On September 13, 2007, the district court dismissed the putative class action suit for plaintiffs' failure to allege deceptive conduct. However, it granted plaintiffs leave to replead as to certain defendants. RCM I, 2007 WL 2694469, at *12–13. On October 9, 2007, two separate groups of plaintiffs—one group associated with investment fund VR Global Partners, L.P., (“VR Plaintiffs”), and a second group associated with investment fund Capital Management Select Fund Ltd. (“CM Plaintiffs”)—filed individual actions based on allegations similar to those raised in the putative class action complaint.
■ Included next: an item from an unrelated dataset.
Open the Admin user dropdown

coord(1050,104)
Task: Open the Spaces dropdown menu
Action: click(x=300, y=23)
Thereafter, on November 20, 2007, the district court consolidated all three actions for pretrial purposes, subsequent to which the lead plaintiffs in the putative class action filed a Second Amended Complaint.
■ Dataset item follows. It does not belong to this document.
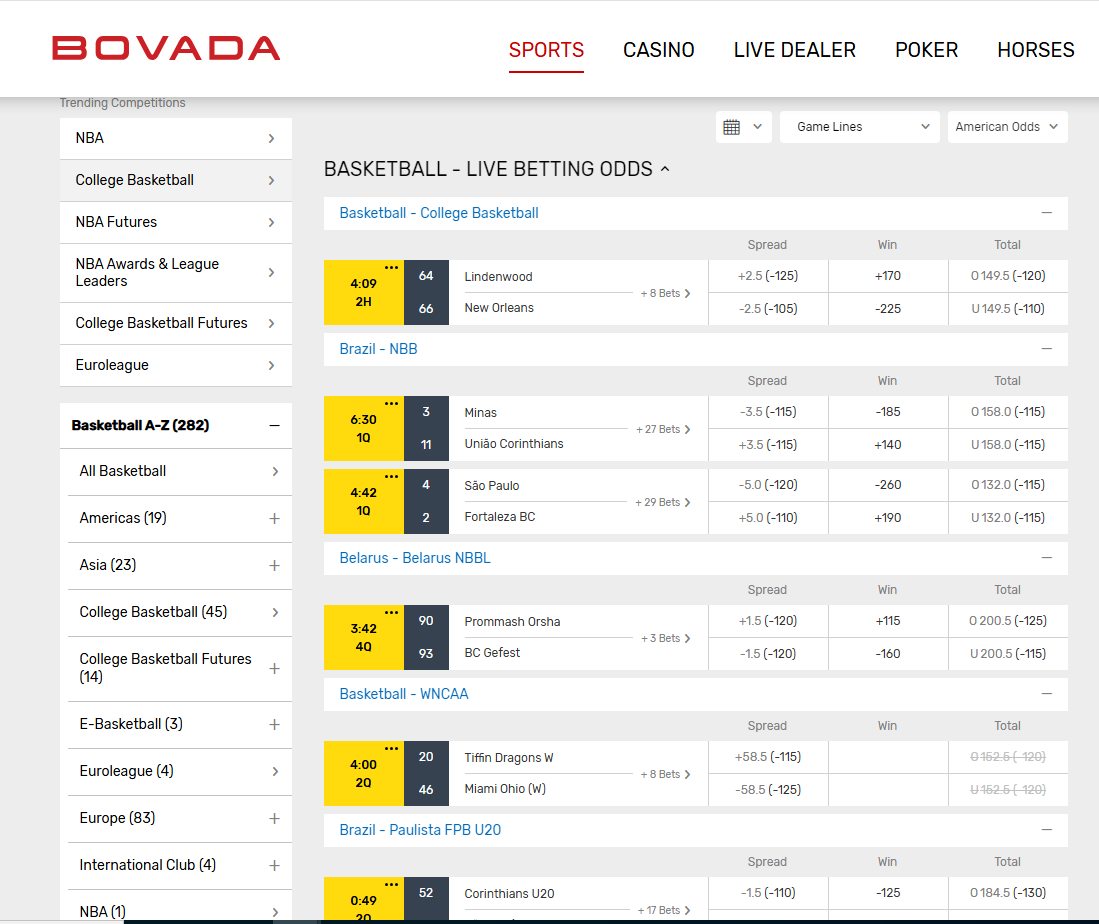Select over 200.5 total for Prommash Orsha
Screen dimensions: 1099x924
click(x=1007, y=621)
In the consolidated action, all plaintiffs alleged violations of Sections 10(b) and 20(a) of the Exchange Act and Rule 10b–5 against all Refco Officer Defendants, and violations of Rule 10b–16 against all Refco Officer Defendants who, together with RCM and Refco, allegedly extended margin credit to RCM Customers without adequately disclosing RCM's use of Customer securities. 15 U.S.C. §§ 78j(b), 78 l (Sections 10(b) and 20(a) of the Exchange Act); 17 C.F.R. §§ 240.10b–5, .10b–16 (Rules 10b–5 and 10b–16). In addition, VR Plaintiffs alleged violations of Section 10(b) and Rule 10b–5 as against Grant Thornton.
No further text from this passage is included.